Originally released in 1987, Live at the Seaside is the first concert video release by Erasure, recorded at the Brighton Dome  on 17 April 1987 by the BBC as part of the duo's tour of their second studio album The Circus. The video, originally only available on VHS, features 13 tracks from the concert and, amongst tracks from The Circus, includes performances of songs from Erasure's first album Wonderland plus "Gimme! Gimme! Gimme!", the band's first foray into ABBA cover versions.

The opening song "Safety in Numbers" is uniquely credited to this tour, though, in fact, appears uncredited on "The Circus album" and "The Two Ring Circus" as the latter part of "Spiralling". All subsequent performances and recordings of "Spiralling" omit the "Safety In Numbers" part.
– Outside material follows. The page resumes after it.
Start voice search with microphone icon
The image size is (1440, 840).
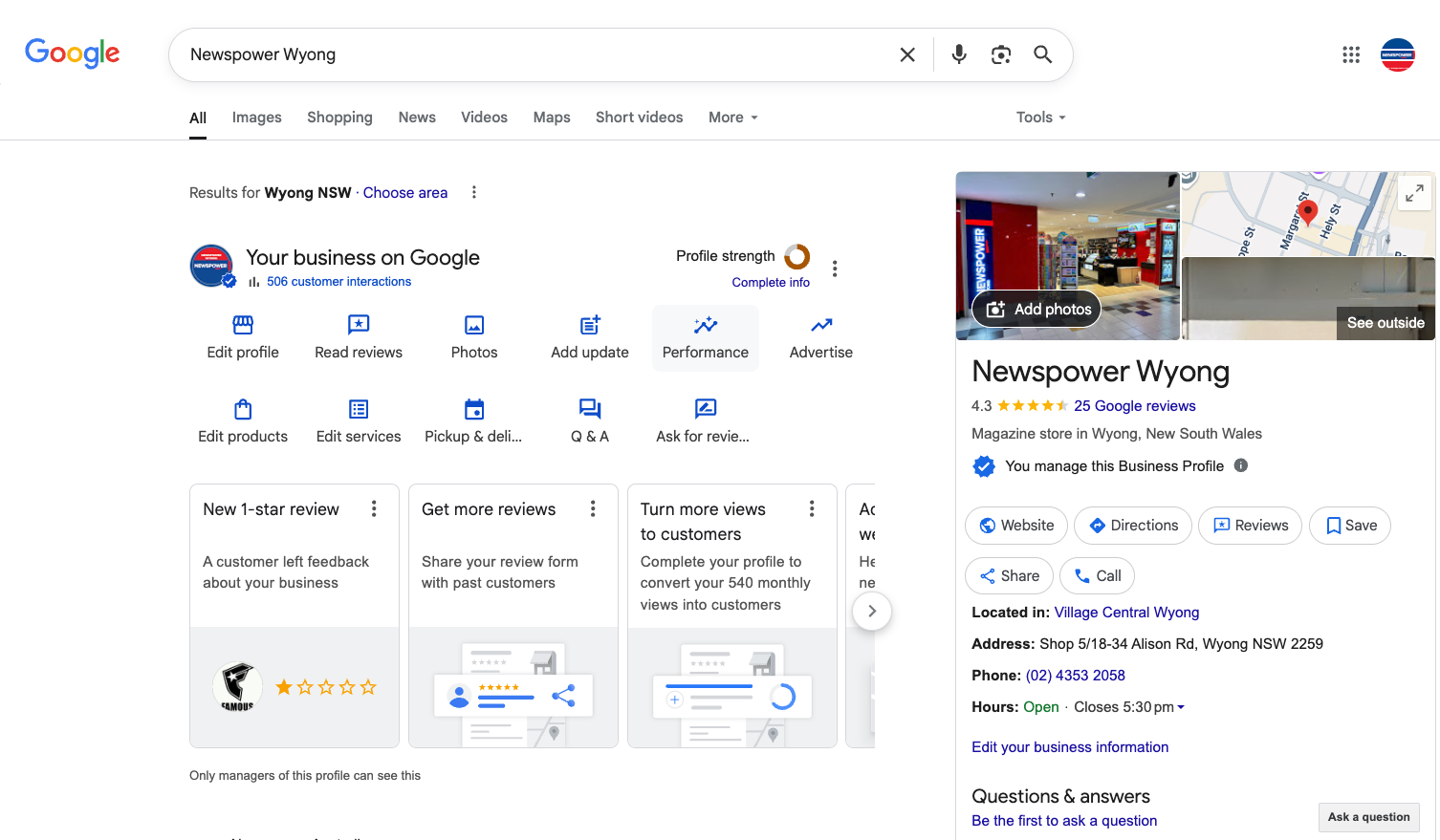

The songs "Victim of Love", "It Doesn't Have to Be", "Who Needs Love Like That", "Oh L'amour" and "Sometimes" are inter-cut with footage from their respective music videos.

European tour and on-the-road footage shot on Video 8 from 1985 to 1986 by Steev Toth is also inter-cut into the songs "Leave Me to Bleed", "If I Could", "Spiralling" and "Oh L'amour".

Track listing

 VHS Video: VVD209

 "Safety in Numbers"
 "Victim of Love"
 "It Doesn't Have to Be"
 "Don't Dance"
 "Who Needs Love (Like That)"
 "Leave Me to Bleed"
 "If I Could"
 "Oh L'amour"
 "The Circus"
 "Say What"
 "Sometimes"
 "Spiralling"
 "Gimme! Gimme! Gimme!"

Video and DVD re-releases

The video was later re-released on the budget 4 Front Video label. The track listing remained the same, but the cover artwork was slightly modified to suit the generic 'gold border' packaging of the 4 Front Video budget range.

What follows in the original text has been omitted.